[Numpy-discussion] Possible roadmap addendum: building better text file readers

Thu Feb 23 16:07:04 EST 2012

On Thu, Feb 23, 2012 at 3:55 PM, Erin Sheldon <erin.sheldon at gmail.com> wrote:
> Excerpts from Wes McKinney's message of Thu Feb 23 15:45:18 -0500 2012:
>> Reasonably wide CSV files with hundreds of thousands to millions of
>> rows. I have a separate interest in JSON handling but that is a
>> different kind of problem, and probably just a matter of forking
>> ultrajson and having it not produce Python-object-based data
>> structures.
>
> As a benchmark, recfile can read an uncached file with 350,000 lines and
> 32 columns in about 5 seconds.  File size ~220M
>
> -e
> --
> Erin Scott Sheldon
> Brookhaven National Laboratory

That's pretty good. That's faster than pandas's csv-module+Cython
approach almost certainly (but I haven't run your code to get a read
on how much my hardware makes a difference), but that's not shocking
at all:

In [1]: df = DataFrame(np.random.randn(350000, 32))

In [2]: df.to_csv('/home/wesm/tmp/foo.csv')

In [3]: %time df2 = read_csv('/home/wesm/tmp/foo.csv')
CPU times: user 6.62 s, sys: 0.40 s, total: 7.02 s
Wall time: 7.04 s

I must think that skipping the process of creating 11.2 mm Python
string objects and then individually converting each of them to float.

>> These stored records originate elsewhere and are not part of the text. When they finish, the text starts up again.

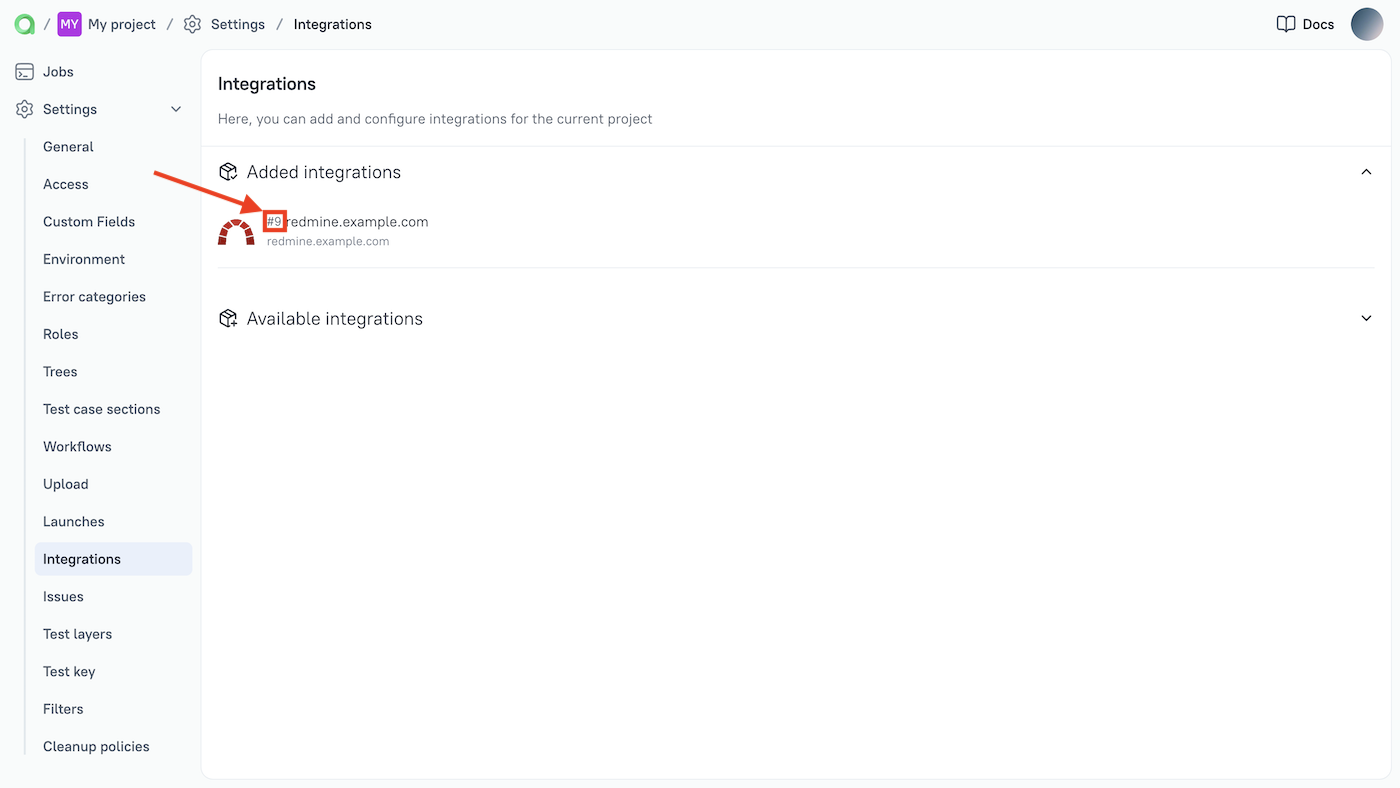Open the redmine.example.com integration link
Screen dimensions: 1400x788
348,222
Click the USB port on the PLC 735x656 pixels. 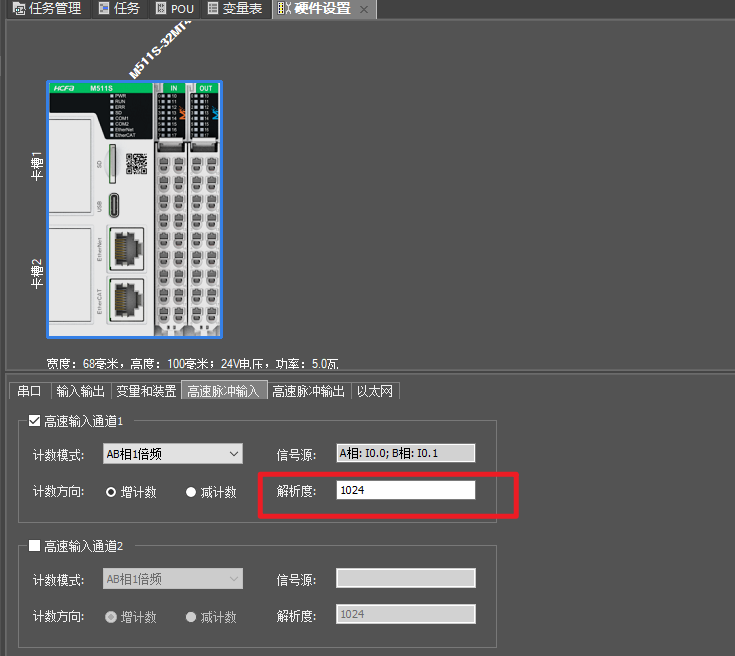[113, 204]
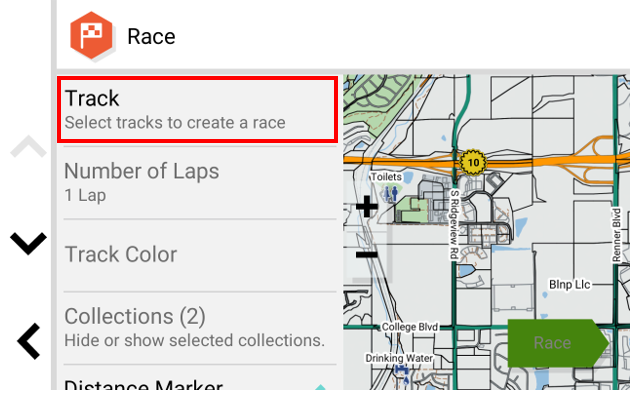Screen dimensions: 634x395
Task: Zoom in with the map plus button
Action: tap(367, 206)
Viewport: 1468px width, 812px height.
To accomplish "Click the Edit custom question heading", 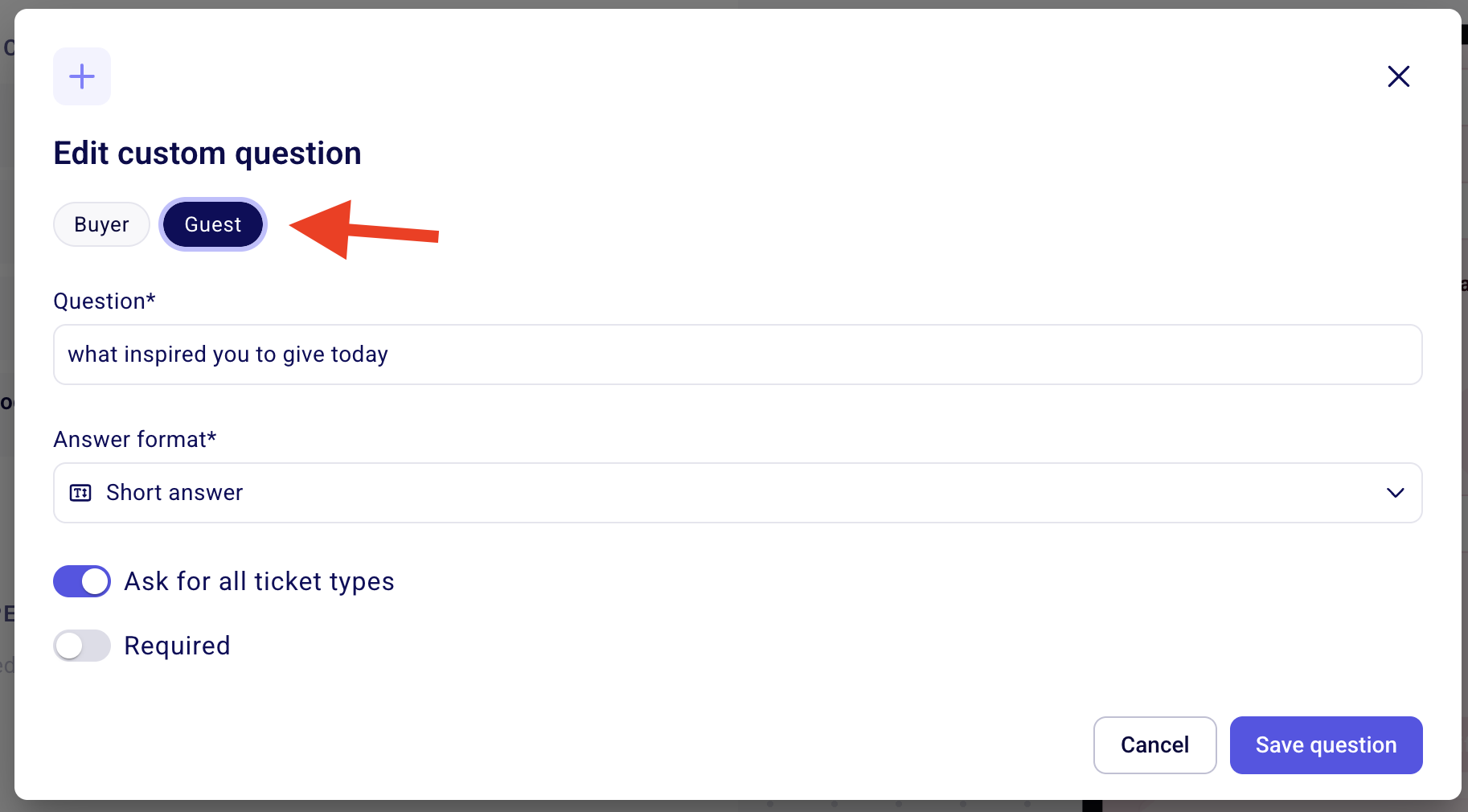I will pyautogui.click(x=207, y=154).
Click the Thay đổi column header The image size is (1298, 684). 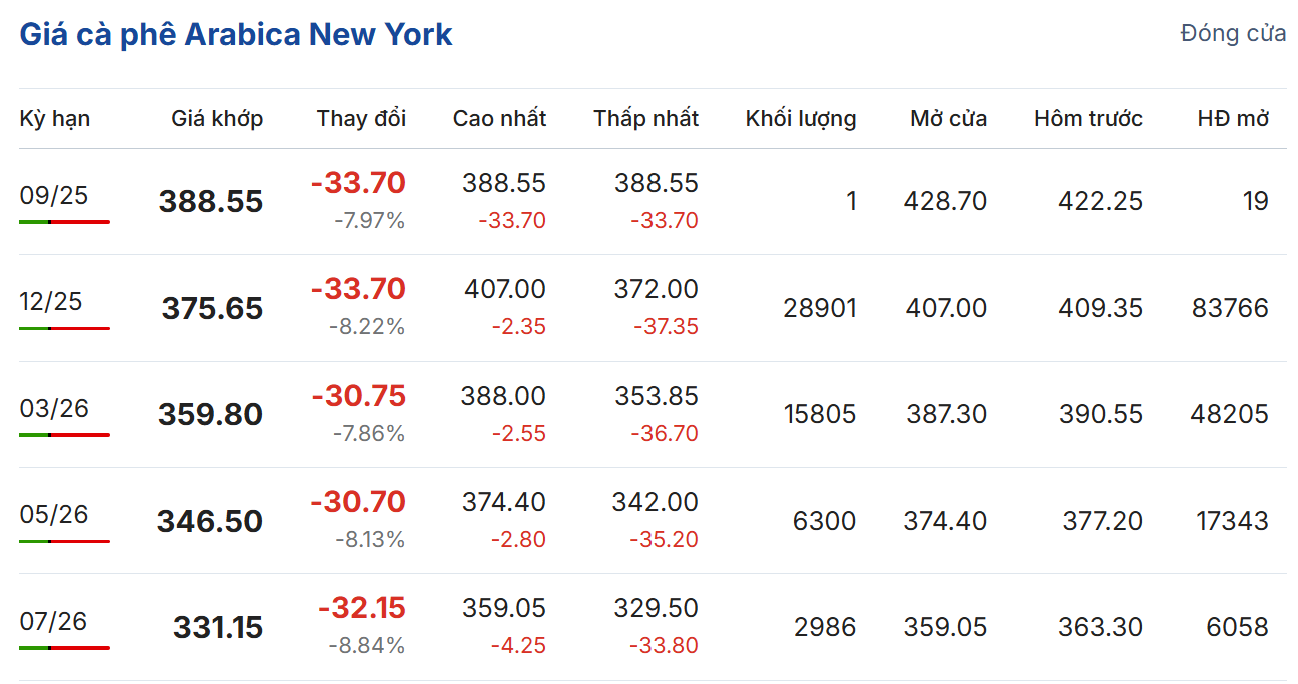361,119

Note for reference (i'm skipping the first row which has the column
labels from above):

In [2]: %time arr = np.genfromtxt('/home/wesm/tmp/foo.csv',
dtype=None, delimiter=',', skip_header=1)CPU times: user 24.17 s, sys:
0.48 s, total: 24.65 s
Wall time: 24.67 s

In [6]: %time arr = np.loadtxt('/home/wesm/tmp/foo.csv',
delimiter=',', skiprows=1)
CPU times: user 11.08 s, sys: 0.22 s, total: 11.30 s
Wall time: 11.32 s

In this last case for example, around 500 MB of RAM is taken up for an
array that should only be about 80-90MB. If you're a data scientist
working in Python, this is _not good_.

-W